No me despertó la luz del amanecer con sus prisas de verano, lo hicieron los pájaros con su frenesí. Nadie tiene tantas ganas de vivir como las golondrinas en C. No recuerdo haber dormido en ningún otro lugar en que la vida suene así. Hasta el murmullo del mar es más liviano que el canto de las aves. Luego se levantarán los humanos y los ruidos de lo cotidiano enturbiarán un poco la belleza de la mañana. La única máquina que querría escuchar hoy sería el tictac de un corazón. No tengo ninguno cerca, pero sonrío viendo las sábanas de mis vecinos, que ondean como banderas blancas en el tendal. A saber quiénes son, pero me caen bien instantáneamente. La ropa de cama debería ser siempre así, lisa, clara y de algodón, y con las huellas invisibles del cuerpo y sus deseos eliminándose al sol. Siempre queda algo, por mucho jabón que uses. Siempre queda un recuerdo, por mucho que restriegues para azuzar el olvido.
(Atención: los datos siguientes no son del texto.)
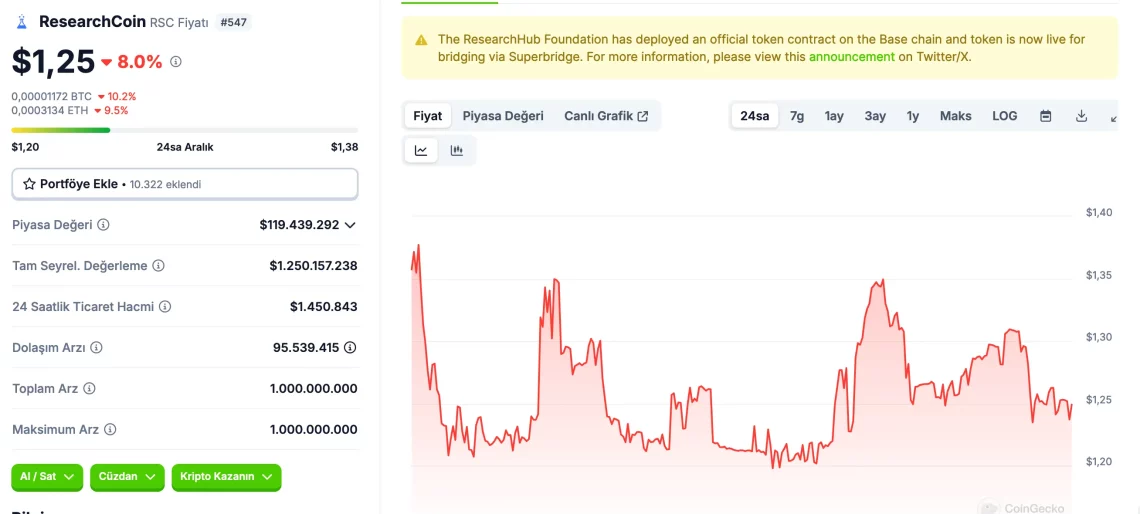1140x514 pixels.
Task: Open the Kripto Kazanın dropdown
Action: 226,477
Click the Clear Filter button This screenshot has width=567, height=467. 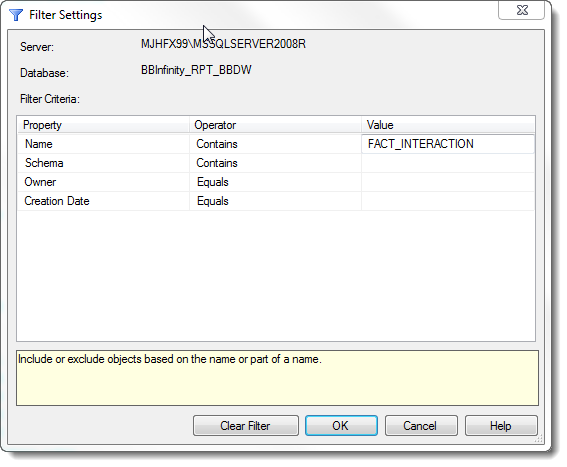click(x=246, y=426)
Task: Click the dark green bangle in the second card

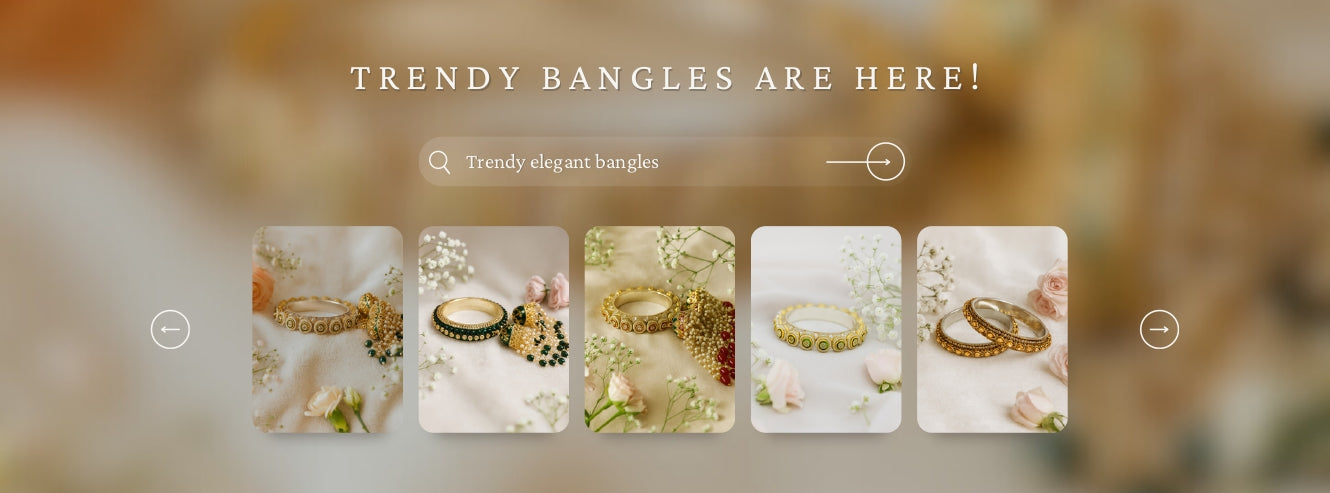Action: coord(469,319)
Los tejidos son como las pieles, tienen memoria.
Me lavo la cara con agua y jabón y, al volver, el cielo se ha cubierto de nubes. La naturaleza es como la voz de la conciencia, empeñada en recordarme que todo cambia en un abrir y cerrar de ojos. De nada vale arrepentirse por no haber ido a la playa ayer. Que el pasado nunca vuelve lo dicen todas las canciones cursis. Seguramente los cursis nunca saben que lo son, como los necios, así que es probable que tenga una ahí, mirándome desde el espejo, con esas arrugas que no reconozco y ese secreto en la mirada. Es dificilísimo verse a uno mismo. Tampoco somos capaces de ver el fondo del cielo, porque somos incapaces de ver en el fondo de nosotros mismos. Sí, ya sé, eso se lo copié a Thoreau. Yo no soy tan lista, solo soy una señora que mira por la ventana y escoge palabras con la misma torpeza que corta las ramas de sus plantas en el balcón. Y con el mismo resultado. Se mueren sin que consiga hacer nada bonito con ellas. Ojalá al leerme alguien notase ese latido, apreciase algo parecido a lo que yo siento cuando en una de ellas nace una flor.